» **The problem**
Your answer must be the records below, repeated exactly, with every picture left out.

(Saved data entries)
BEGIN
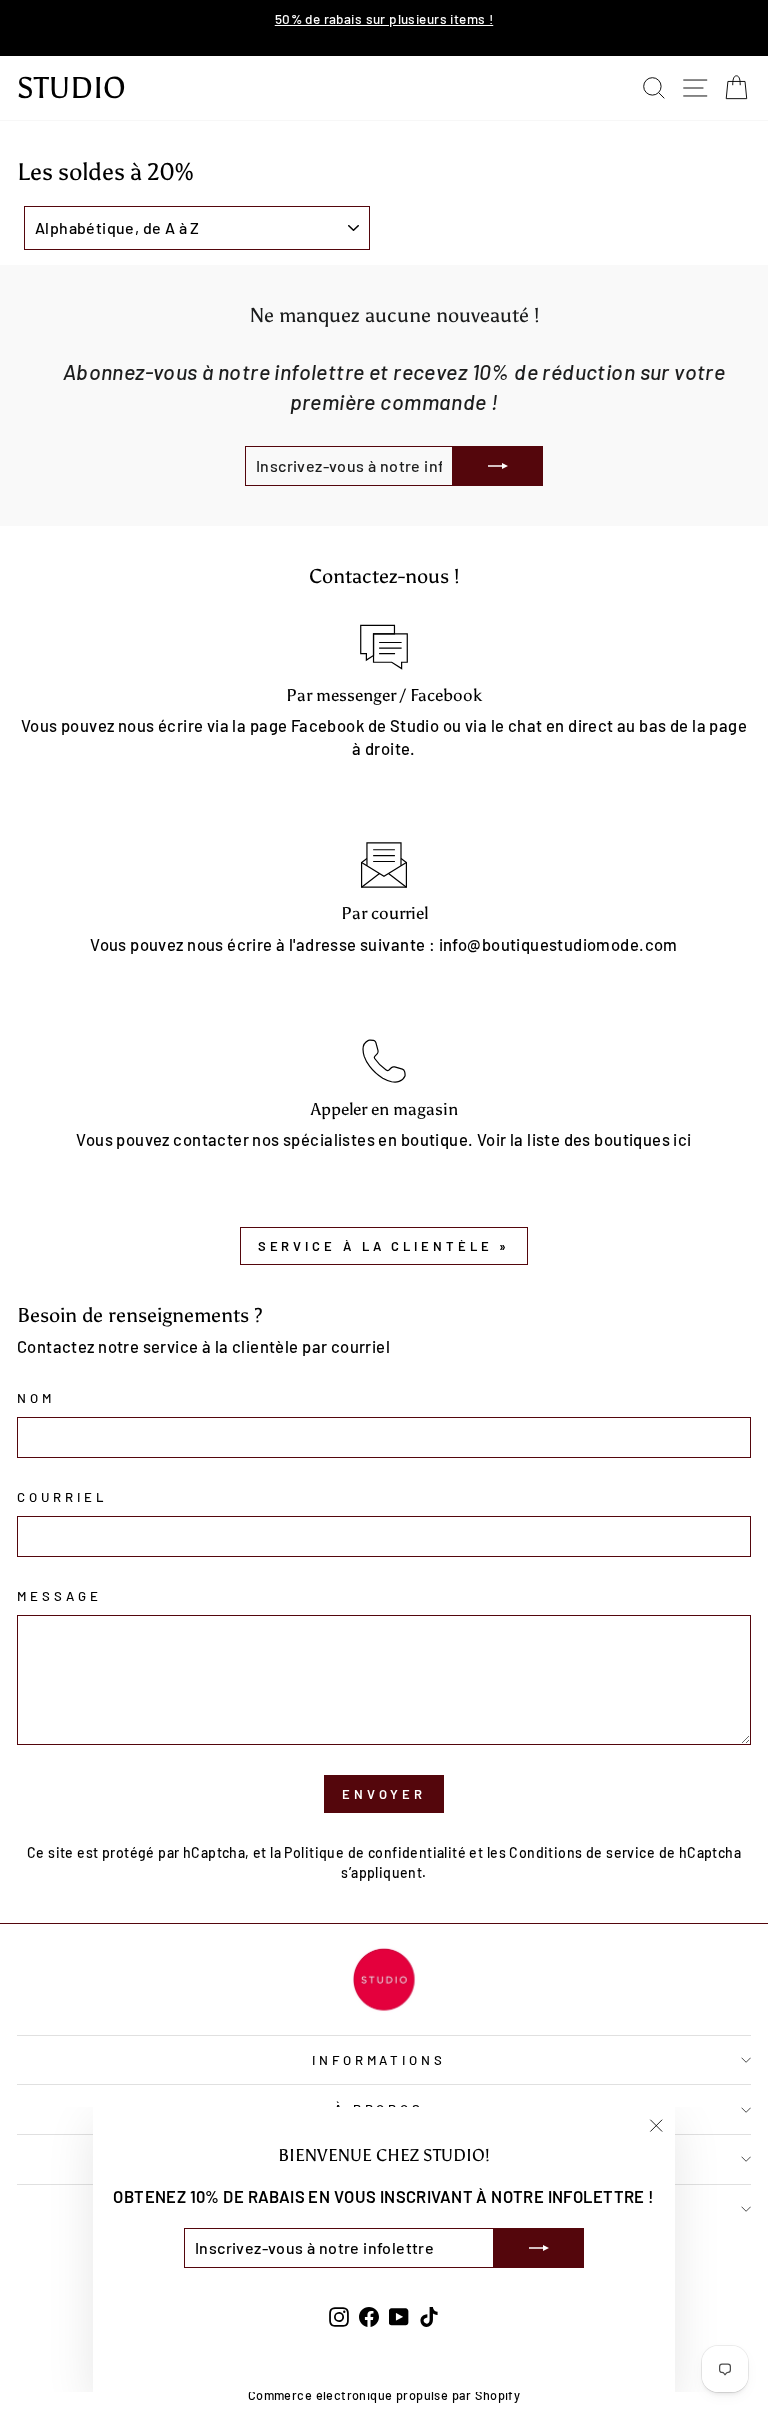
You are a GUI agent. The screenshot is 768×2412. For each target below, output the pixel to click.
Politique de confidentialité (375, 1852)
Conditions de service (582, 1852)
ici (682, 1139)
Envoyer (384, 1794)
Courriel (62, 1497)
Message (59, 1596)
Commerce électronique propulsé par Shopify (384, 2395)
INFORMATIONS (379, 2060)
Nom (36, 1398)
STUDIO (71, 88)
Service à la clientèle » (384, 1246)
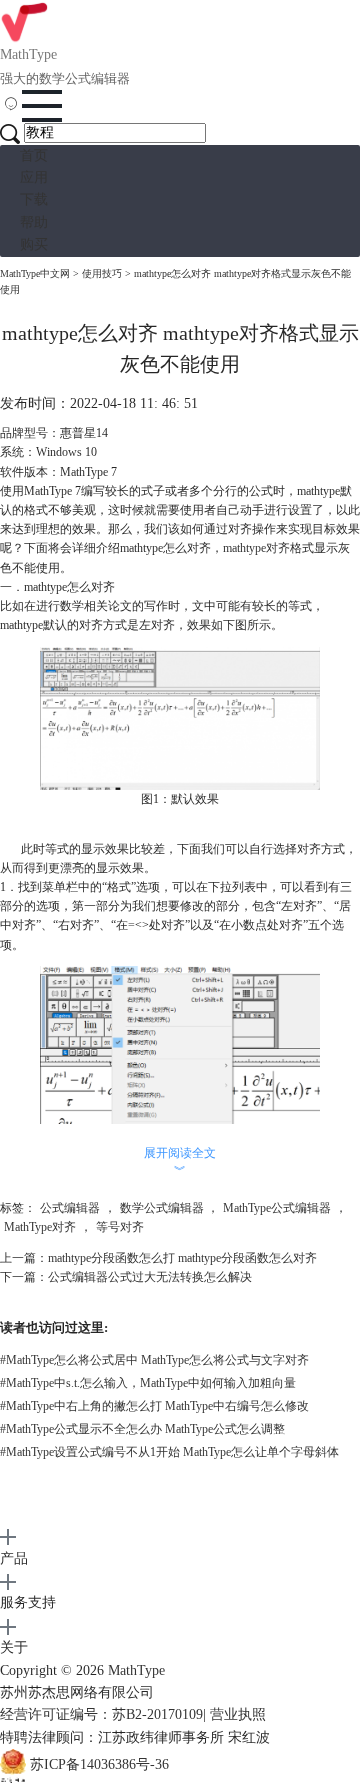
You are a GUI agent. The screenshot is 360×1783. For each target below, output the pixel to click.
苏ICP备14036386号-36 (99, 1764)
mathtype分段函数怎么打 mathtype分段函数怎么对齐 (182, 1258)
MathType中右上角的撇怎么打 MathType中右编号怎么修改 (154, 1406)
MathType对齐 (40, 1227)
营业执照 (238, 1714)
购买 (34, 244)
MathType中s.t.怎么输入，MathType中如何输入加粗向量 (148, 1383)
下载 (34, 199)
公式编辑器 (70, 1208)
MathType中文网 (35, 273)
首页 (34, 155)
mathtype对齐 (256, 548)
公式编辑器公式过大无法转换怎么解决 (150, 1277)
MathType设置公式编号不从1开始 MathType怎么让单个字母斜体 (169, 1452)
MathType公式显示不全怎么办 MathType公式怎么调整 (142, 1429)
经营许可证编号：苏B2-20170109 (101, 1714)
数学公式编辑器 (162, 1208)
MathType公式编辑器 (277, 1208)
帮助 (34, 222)
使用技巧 (102, 273)
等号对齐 (120, 1227)
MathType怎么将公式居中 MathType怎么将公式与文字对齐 (154, 1360)
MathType (136, 1670)
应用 (34, 177)
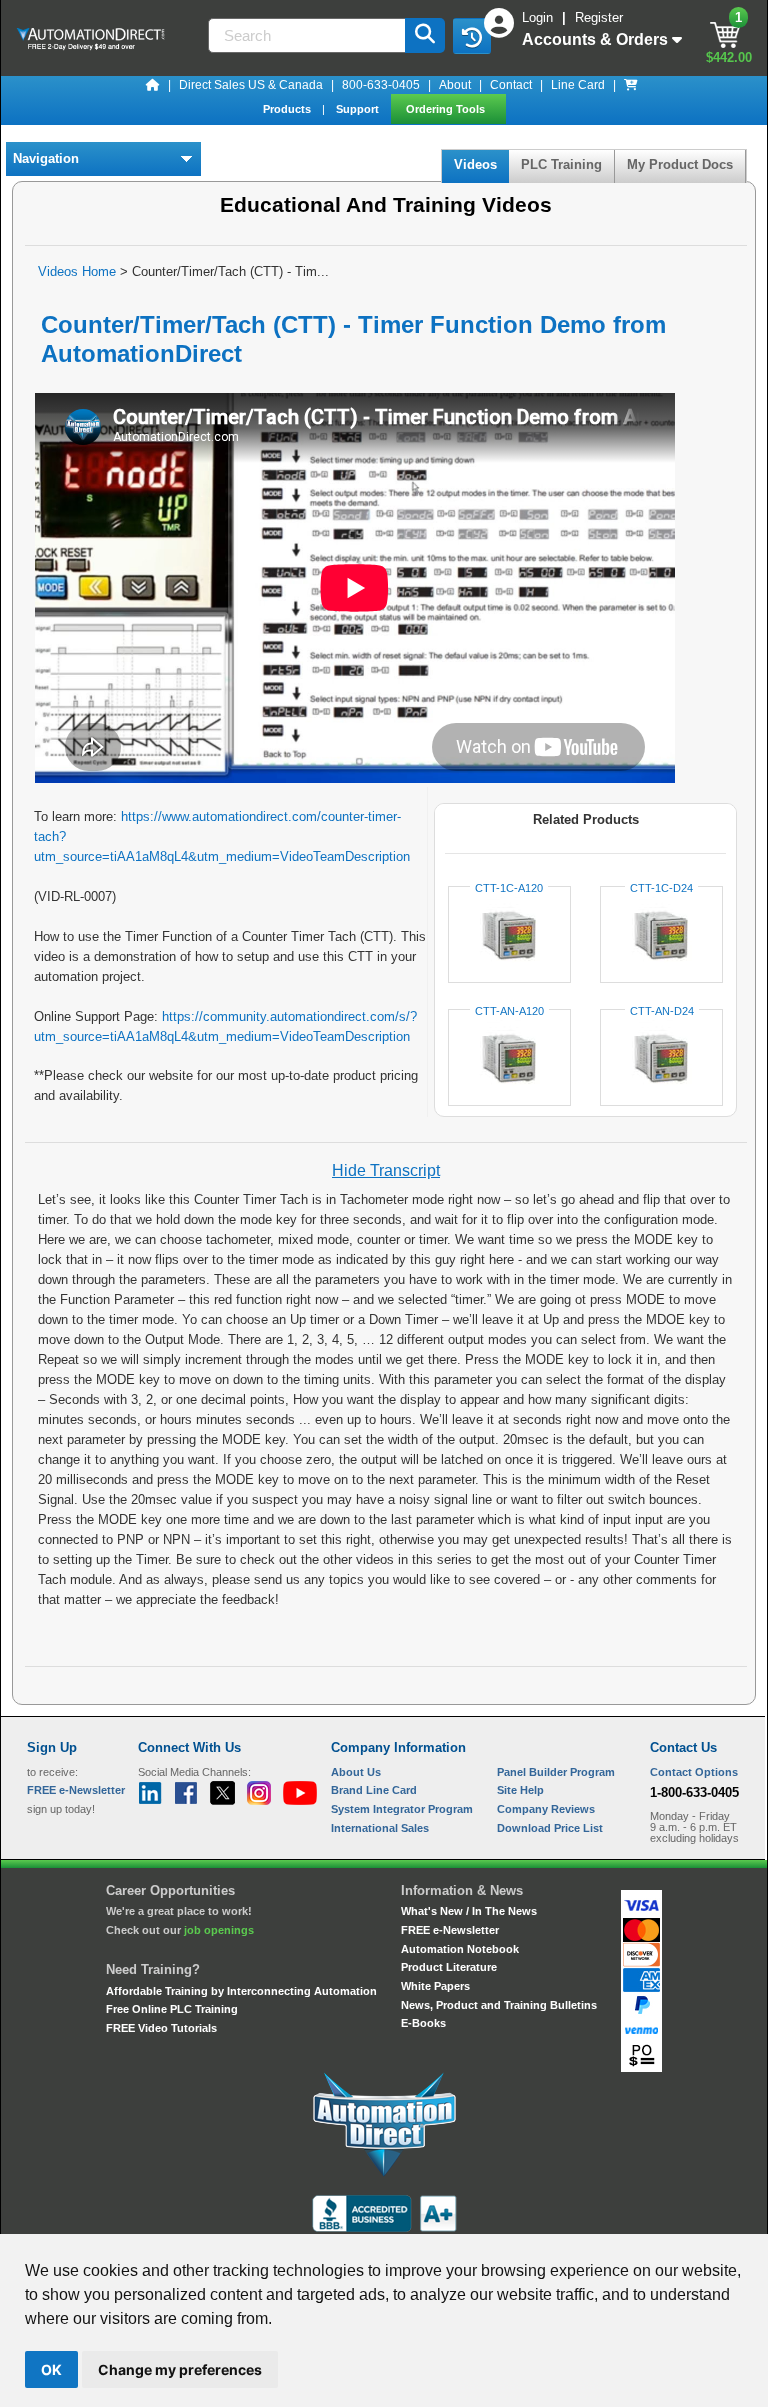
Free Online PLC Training (172, 2009)
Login (539, 17)
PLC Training (561, 164)
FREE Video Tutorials (161, 2028)
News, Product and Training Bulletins (499, 2005)
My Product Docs (680, 164)
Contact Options (694, 1772)
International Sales (380, 1828)
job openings (219, 1930)
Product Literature (449, 1967)
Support (359, 109)
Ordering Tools (447, 109)
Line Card (578, 85)
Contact (511, 85)
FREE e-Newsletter (450, 1930)
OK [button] (51, 2369)
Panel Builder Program (556, 1772)
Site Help (520, 1790)
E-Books (423, 2023)
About (455, 85)
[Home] (153, 85)
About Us (356, 1772)
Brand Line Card (374, 1790)
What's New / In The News (469, 1911)
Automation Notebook (460, 1949)
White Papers (435, 1986)
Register (599, 17)
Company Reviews (546, 1809)
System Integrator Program (402, 1809)
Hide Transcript (386, 1170)
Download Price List (550, 1828)
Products (288, 109)
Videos (475, 164)
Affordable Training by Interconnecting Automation (241, 1991)
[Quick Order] (631, 85)
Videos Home (77, 271)
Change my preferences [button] (180, 2369)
END
» **Task output**
You are a GUI agent. The screenshot is 768×2412. For each target below, output the pixel to click.
Politique de confidentialité (375, 1852)
Conditions de service (582, 1852)
ici (682, 1139)
Envoyer (384, 1794)
Courriel (62, 1497)
Message (59, 1596)
Commerce électronique propulsé par Shopify (384, 2395)
INFORMATIONS (379, 2060)
Nom (36, 1398)
STUDIO (71, 88)
Service à la clientèle » (384, 1246)
You are a GUI agent. The screenshot is 360×1783. For each target below, output the pixel to click.
苏ICP备14036386号-36 (99, 1764)
mathtype分段函数怎么打 mathtype分段函数怎么对齐 (182, 1258)
MathType中右上角的撇怎么打 MathType中右编号怎么修改 (154, 1406)
MathType对齐 (40, 1227)
营业执照 (238, 1714)
购买 (34, 244)
MathType中s.t.怎么输入，MathType中如何输入加粗向量 (148, 1383)
下载 (34, 199)
公式编辑器 (70, 1208)
MathType中文网 (35, 273)
首页 (34, 155)
mathtype对齐 (256, 548)
公式编辑器公式过大无法转换怎么解决 (150, 1277)
MathType设置公式编号不从1开始 MathType怎么让单个字母斜体 (169, 1452)
MathType公式显示不全怎么办 MathType公式怎么调整 (142, 1429)
经营许可证编号：苏B2-20170109 (101, 1714)
数学公式编辑器 (162, 1208)
MathType公式编辑器 (277, 1208)
帮助 (34, 222)
使用技巧 (102, 273)
等号对齐 (120, 1227)
MathType怎么将公式居中 MathType怎么将公式与文字对齐 (154, 1360)
MathType (136, 1670)
应用 (34, 177)
Free Online PLC Training (172, 2009)
Login (539, 17)
PLC Training (561, 164)
FREE Video Tutorials (161, 2028)
News, Product and Training Bulletins (499, 2005)
My Product Docs (680, 164)
Contact Options (694, 1772)
International Sales (380, 1828)
job openings (219, 1930)
Product Literature (449, 1967)
Support (359, 109)
Ordering Tools (447, 109)
Line Card (578, 85)
Contact (511, 85)
FREE e-Newsletter (450, 1930)
OK [button] (51, 2369)
Panel Builder Program (556, 1772)
Site Help (520, 1790)
E-Books (423, 2023)
About (455, 85)
[Home] (153, 85)
About Us (356, 1772)
Brand Line Card (374, 1790)
What's New / In The News (469, 1911)
Automation Notebook (460, 1949)
White Papers (435, 1986)
Register (599, 17)
Company Reviews (546, 1809)
System Integrator Program (402, 1809)
Hide Transcript (386, 1170)
Download Price List (550, 1828)
Products (288, 109)
Videos (475, 164)
Affordable Training by Interconnecting Automation (241, 1991)
[Quick Order] (631, 85)
Videos Home (77, 271)
Change my preferences [button] (180, 2369)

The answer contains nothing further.